THE PROBLEM ▸
Copy out each line of the data below in which the string "Toggle" appears.

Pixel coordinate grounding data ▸
---
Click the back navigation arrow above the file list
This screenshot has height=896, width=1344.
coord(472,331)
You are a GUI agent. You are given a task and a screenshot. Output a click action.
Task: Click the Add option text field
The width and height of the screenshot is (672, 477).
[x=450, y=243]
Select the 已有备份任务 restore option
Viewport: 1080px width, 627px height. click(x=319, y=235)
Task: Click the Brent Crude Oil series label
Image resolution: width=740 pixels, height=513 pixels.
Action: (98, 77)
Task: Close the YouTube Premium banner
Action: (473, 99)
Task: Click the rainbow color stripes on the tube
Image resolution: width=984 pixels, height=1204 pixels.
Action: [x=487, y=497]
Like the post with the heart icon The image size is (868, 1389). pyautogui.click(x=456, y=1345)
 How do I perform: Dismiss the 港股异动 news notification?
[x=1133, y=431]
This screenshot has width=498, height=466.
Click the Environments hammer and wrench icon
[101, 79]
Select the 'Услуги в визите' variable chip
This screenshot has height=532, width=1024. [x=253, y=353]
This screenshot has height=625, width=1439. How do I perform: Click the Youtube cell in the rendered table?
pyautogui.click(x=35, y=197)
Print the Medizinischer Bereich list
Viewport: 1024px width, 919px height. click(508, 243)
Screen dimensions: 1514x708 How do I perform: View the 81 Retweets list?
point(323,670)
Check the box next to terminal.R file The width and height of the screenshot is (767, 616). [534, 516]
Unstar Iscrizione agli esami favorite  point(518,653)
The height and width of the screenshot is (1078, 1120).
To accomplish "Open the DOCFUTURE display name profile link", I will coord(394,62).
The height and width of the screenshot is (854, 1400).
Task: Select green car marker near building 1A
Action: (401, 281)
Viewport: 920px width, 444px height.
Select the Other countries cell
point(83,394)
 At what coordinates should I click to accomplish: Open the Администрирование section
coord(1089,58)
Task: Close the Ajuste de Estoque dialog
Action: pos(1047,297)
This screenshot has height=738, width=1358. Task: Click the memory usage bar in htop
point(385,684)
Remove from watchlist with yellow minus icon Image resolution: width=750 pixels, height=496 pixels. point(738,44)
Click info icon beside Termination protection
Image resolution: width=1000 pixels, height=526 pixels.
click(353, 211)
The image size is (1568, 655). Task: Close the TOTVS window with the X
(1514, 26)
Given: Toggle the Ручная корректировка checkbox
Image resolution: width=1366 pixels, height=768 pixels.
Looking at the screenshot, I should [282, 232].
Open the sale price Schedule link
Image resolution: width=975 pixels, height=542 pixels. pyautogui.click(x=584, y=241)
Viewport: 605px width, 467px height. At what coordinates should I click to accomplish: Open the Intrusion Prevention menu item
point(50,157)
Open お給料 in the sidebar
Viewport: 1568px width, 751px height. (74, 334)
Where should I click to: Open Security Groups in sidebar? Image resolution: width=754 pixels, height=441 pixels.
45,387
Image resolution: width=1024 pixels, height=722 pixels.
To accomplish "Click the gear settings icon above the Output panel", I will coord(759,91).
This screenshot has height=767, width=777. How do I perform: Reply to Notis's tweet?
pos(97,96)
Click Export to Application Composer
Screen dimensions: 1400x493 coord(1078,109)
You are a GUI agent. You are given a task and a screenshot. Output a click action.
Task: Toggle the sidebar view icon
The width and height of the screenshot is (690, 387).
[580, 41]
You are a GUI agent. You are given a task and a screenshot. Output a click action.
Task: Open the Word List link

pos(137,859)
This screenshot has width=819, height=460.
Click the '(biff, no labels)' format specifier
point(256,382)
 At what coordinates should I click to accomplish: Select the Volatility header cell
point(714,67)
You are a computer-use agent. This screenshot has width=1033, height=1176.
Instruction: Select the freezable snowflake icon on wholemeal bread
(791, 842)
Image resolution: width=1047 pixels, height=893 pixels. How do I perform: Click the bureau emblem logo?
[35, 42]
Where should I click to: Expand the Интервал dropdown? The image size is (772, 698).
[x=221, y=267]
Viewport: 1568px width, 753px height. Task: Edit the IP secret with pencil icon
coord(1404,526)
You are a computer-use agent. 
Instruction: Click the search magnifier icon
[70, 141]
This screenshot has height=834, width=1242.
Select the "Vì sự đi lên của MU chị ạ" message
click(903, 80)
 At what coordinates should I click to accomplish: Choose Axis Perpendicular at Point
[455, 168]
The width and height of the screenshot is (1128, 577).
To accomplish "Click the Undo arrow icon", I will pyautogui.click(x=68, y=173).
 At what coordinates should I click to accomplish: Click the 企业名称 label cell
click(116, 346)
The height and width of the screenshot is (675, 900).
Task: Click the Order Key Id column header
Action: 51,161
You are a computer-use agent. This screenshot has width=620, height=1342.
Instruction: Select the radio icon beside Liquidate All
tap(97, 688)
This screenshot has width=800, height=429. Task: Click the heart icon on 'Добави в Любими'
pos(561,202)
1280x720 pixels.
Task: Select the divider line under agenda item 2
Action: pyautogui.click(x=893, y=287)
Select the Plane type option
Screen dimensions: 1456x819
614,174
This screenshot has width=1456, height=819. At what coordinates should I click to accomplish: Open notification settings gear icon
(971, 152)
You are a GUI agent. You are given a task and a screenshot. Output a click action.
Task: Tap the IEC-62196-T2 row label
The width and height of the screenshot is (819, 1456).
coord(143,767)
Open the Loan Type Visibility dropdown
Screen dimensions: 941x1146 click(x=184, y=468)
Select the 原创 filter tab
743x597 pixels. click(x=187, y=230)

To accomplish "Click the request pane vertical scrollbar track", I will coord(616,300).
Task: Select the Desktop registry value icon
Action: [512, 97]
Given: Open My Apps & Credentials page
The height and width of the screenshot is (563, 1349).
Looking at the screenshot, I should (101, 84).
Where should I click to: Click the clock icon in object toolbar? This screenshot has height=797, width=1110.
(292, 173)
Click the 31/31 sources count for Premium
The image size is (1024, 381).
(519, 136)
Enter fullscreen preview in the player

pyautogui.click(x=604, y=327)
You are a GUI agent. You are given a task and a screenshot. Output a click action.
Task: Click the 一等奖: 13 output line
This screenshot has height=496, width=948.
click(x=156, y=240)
---
ANSWER ▸
Given: Toggle the Ручная корректировка checkbox
Task: Toggle the sidebar view icon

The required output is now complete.